** GOAL OF THE EXERCISE **
Your answer should be the lines below from the one with "The image size is (983, 422)." to the one with "Task: Open the Tiếng Việt language dropdown", both included, given again exactly and with nothing added.

** PROVIDED DATA **
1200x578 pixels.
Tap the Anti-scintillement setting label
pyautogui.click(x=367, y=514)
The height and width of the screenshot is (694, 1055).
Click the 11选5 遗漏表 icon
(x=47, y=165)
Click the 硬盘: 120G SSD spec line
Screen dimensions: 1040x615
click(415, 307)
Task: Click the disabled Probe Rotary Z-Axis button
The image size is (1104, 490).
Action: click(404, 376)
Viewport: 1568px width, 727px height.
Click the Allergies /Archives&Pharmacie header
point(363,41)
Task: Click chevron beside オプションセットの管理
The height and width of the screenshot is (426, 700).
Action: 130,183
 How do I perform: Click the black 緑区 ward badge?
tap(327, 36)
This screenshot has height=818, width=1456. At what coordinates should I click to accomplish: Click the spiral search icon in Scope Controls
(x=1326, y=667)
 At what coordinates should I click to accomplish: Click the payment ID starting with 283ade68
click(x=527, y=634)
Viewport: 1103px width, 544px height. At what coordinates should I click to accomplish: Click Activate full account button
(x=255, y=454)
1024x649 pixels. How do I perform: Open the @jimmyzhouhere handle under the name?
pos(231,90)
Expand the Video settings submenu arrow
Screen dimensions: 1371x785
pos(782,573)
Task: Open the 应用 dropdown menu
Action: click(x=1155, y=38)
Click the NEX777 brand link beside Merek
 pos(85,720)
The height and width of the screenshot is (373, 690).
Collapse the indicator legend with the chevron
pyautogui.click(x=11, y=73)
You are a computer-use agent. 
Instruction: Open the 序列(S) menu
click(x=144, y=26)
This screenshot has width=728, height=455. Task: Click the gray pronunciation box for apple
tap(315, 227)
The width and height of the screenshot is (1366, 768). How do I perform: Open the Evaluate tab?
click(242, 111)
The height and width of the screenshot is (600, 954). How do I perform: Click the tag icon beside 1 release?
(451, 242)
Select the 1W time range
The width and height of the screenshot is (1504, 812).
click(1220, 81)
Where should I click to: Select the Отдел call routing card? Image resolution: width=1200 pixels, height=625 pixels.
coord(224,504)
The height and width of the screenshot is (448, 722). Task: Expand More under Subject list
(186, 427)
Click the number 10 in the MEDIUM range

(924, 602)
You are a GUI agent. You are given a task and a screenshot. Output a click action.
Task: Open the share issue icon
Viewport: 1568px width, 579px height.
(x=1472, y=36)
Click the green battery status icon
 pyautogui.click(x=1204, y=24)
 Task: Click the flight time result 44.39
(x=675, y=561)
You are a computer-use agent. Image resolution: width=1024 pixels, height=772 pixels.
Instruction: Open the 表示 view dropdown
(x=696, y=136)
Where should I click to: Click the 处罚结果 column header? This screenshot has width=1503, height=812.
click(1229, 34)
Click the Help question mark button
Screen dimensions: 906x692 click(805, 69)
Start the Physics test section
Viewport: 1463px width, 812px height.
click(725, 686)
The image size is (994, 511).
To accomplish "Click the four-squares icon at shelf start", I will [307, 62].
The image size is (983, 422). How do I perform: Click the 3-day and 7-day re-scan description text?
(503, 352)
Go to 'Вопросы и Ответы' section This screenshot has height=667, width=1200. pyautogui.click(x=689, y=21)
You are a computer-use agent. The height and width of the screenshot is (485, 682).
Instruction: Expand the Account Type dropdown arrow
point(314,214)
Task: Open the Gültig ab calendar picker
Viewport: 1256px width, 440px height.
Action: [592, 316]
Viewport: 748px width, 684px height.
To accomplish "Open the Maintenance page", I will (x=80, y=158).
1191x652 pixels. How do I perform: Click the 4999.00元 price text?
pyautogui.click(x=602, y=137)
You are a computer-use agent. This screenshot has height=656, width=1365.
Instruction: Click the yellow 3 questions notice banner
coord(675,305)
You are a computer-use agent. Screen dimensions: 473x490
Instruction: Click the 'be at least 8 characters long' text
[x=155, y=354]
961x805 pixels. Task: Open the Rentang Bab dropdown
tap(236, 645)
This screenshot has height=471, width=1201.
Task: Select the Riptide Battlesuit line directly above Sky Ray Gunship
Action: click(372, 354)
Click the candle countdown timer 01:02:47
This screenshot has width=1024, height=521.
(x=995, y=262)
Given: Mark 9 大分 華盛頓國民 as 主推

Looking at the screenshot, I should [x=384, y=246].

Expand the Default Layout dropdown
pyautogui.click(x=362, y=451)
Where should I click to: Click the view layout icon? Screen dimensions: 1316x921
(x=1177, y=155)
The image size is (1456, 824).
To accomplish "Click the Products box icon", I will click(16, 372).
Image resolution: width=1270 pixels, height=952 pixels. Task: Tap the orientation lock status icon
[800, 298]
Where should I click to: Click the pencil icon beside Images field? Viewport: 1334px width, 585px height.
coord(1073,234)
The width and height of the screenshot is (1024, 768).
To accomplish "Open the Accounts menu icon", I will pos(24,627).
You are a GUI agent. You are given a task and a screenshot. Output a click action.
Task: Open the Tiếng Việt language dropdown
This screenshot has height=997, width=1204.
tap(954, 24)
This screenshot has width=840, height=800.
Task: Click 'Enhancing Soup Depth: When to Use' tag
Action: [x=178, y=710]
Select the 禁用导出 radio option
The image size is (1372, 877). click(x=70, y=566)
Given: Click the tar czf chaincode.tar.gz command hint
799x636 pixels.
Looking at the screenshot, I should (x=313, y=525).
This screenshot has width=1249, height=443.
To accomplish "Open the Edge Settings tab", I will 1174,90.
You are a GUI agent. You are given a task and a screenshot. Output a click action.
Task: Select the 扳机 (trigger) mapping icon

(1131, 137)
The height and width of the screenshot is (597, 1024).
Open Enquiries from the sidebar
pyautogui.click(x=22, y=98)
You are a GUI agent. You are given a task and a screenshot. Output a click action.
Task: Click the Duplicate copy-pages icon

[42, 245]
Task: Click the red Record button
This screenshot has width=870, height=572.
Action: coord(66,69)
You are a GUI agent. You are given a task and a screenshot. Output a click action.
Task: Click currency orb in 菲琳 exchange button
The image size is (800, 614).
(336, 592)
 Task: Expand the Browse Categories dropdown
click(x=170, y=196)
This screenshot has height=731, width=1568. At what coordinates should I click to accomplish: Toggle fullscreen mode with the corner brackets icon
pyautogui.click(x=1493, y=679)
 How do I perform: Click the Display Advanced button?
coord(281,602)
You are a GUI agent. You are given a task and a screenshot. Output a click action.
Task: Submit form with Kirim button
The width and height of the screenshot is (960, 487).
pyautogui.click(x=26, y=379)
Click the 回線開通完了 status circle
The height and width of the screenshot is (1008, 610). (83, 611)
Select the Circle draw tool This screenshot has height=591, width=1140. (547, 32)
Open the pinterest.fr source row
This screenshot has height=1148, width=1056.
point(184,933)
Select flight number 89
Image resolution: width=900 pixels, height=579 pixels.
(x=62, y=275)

** RESULT OF THE EXERCISE **
The image size is (983, 422). How do I perform: Click the 3-day and 7-day re-scan description text?
(503, 352)
Go to 'Вопросы и Ответы' section This screenshot has height=667, width=1200. pyautogui.click(x=689, y=21)
You are a computer-use agent. The height and width of the screenshot is (485, 682).
Instruction: Expand the Account Type dropdown arrow
point(314,214)
Task: Open the Gültig ab calendar picker
Viewport: 1256px width, 440px height.
Action: [592, 316]
Viewport: 748px width, 684px height.
To accomplish "Open the Maintenance page", I will (x=80, y=158).
1191x652 pixels. How do I perform: Click the 4999.00元 price text?
pyautogui.click(x=602, y=137)
You are a computer-use agent. This screenshot has height=656, width=1365.
Instruction: Click the yellow 3 questions notice banner
coord(675,305)
You are a computer-use agent. Screen dimensions: 473x490
Instruction: Click the 'be at least 8 characters long' text
[x=155, y=354]
961x805 pixels. Task: Open the Rentang Bab dropdown
tap(236, 645)
This screenshot has height=471, width=1201.
Task: Select the Riptide Battlesuit line directly above Sky Ray Gunship
Action: click(372, 354)
Click the candle countdown timer 01:02:47
This screenshot has width=1024, height=521.
(x=995, y=262)
Given: Mark 9 大分 華盛頓國民 as 主推

Looking at the screenshot, I should [x=384, y=246].

Expand the Default Layout dropdown
pyautogui.click(x=362, y=451)
Where should I click to: Click the view layout icon? Screen dimensions: 1316x921
(x=1177, y=155)
The image size is (1456, 824).
To accomplish "Click the Products box icon", I will click(16, 372).
Image resolution: width=1270 pixels, height=952 pixels. Task: Tap the orientation lock status icon
[800, 298]
Where should I click to: Click the pencil icon beside Images field? Viewport: 1334px width, 585px height.
coord(1073,234)
The width and height of the screenshot is (1024, 768).
To accomplish "Open the Accounts menu icon", I will pos(24,627).
You are a GUI agent. You are given a task and a screenshot. Output a click action.
Task: Open the Tiếng Việt language dropdown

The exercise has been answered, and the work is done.